3. - SIGNORA “AGORAFOBICA”
- KATHARINA
- SIGNORA DELLA SCENA PRIMARIA
  
   

    Dalla nota unica ne gli “Studi sull’isteria” (Cfr. S. FREUD, o.c., pp. 268-9) dedicata alla signora trentottenne in trattamento per agorafobia e accessi di angoscia della morte, vorrei riportare qualche battuta, perché, credo, può rendere chiaro e vivace il concetto di resistenza e la tecnica prepsicoanalitica della concentrazione.

    I pazienti, infatti, avevano promesso all’inizio della terapia di riferire tutto quanto fosse loro venuto in mente, eppure ciò non sempre succedeva. Essi continuavano a esercitare autocritiche. Nell’istante che qualche pensiero, se potenziale ed essenziale elemento eversore dell’equilibrio psichico esistente, s’affacciava alla mente durante la pressione: continuavano a scacciarlo, adducendo immediatamente a loro stessi ragioni scusanti (pensiero troppo stupido da essere riferito, inessenziale, non pertinente, non quello cercato ecc).

    Contro l’intensa e continua forza della resistenza, Freud aveva imparato a opporre un’intensa e continua insistenza col sistema d’analisi “della pressione”:

- Ma allora deve essere accaduto qualcosa già alcuni giorni prima, qualcosa che l’agitava, che le faceva impressione!
- Non ne so niente, sono passati ventun anni.
- Non importa.

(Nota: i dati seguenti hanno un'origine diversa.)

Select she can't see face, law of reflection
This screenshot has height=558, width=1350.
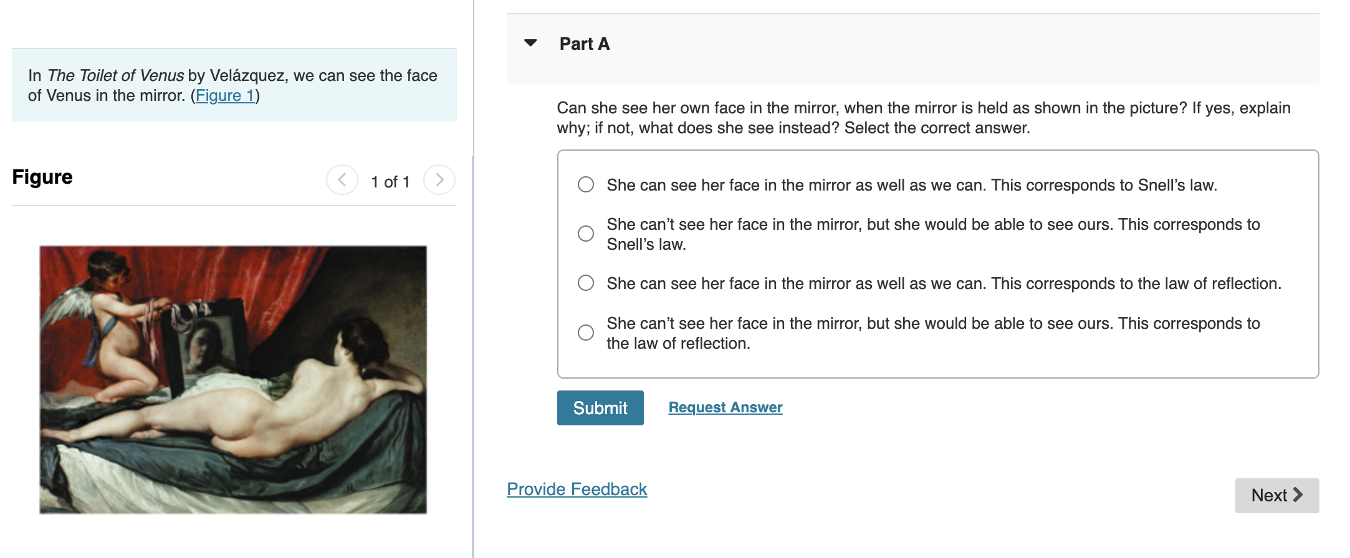pyautogui.click(x=586, y=333)
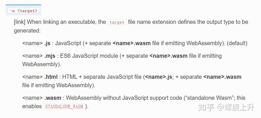Click the word "generated:" ending the intro
Screen dimensions: 261x118
(27, 31)
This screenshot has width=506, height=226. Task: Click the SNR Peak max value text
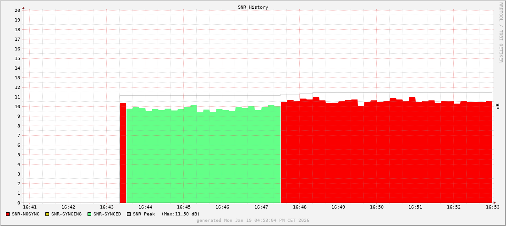(180, 214)
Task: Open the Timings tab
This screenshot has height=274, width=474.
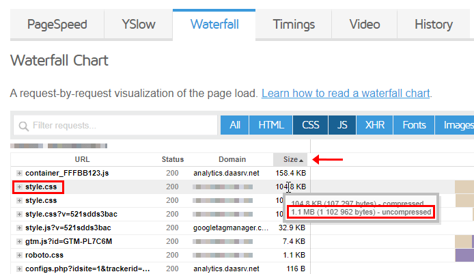Action: [x=294, y=24]

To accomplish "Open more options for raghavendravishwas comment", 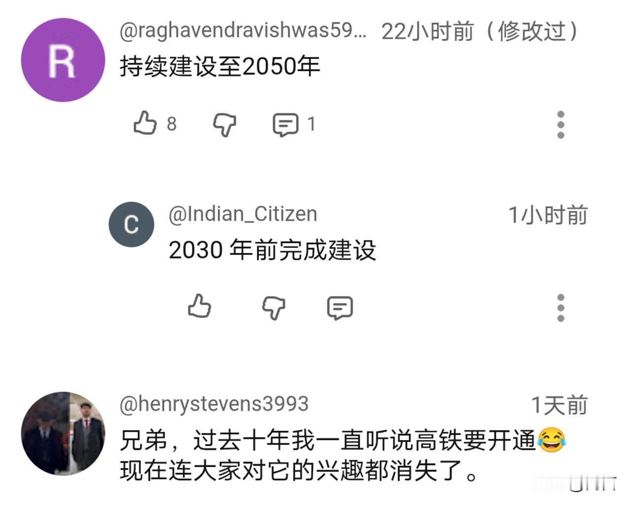I will (561, 125).
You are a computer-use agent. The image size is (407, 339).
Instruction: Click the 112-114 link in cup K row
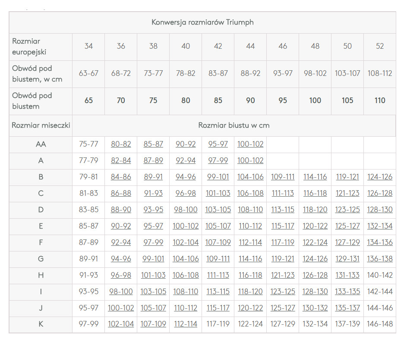pos(186,324)
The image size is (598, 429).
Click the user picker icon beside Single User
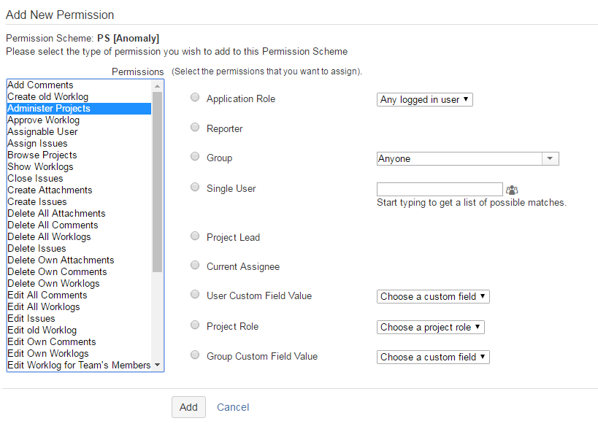511,190
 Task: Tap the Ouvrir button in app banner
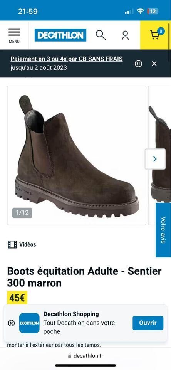[148, 323]
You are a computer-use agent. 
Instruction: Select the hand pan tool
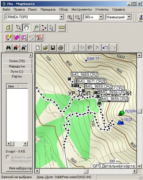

Lei ricorderà egualmente. Le premerò sulla testa, e quando smetterò di premere, lei penserà a qualcosa o vedrà qualcosa, quella cosa poi la dirà.
Eseguo; ma essa tace.
- Allora, non le è venuto in mente niente?
- Ho pensato a una cosa, ma non può esserci una connessione
- La dica ugualmente.
- Ho pensato a un’amica, una ragazza giovane che è morta. (…)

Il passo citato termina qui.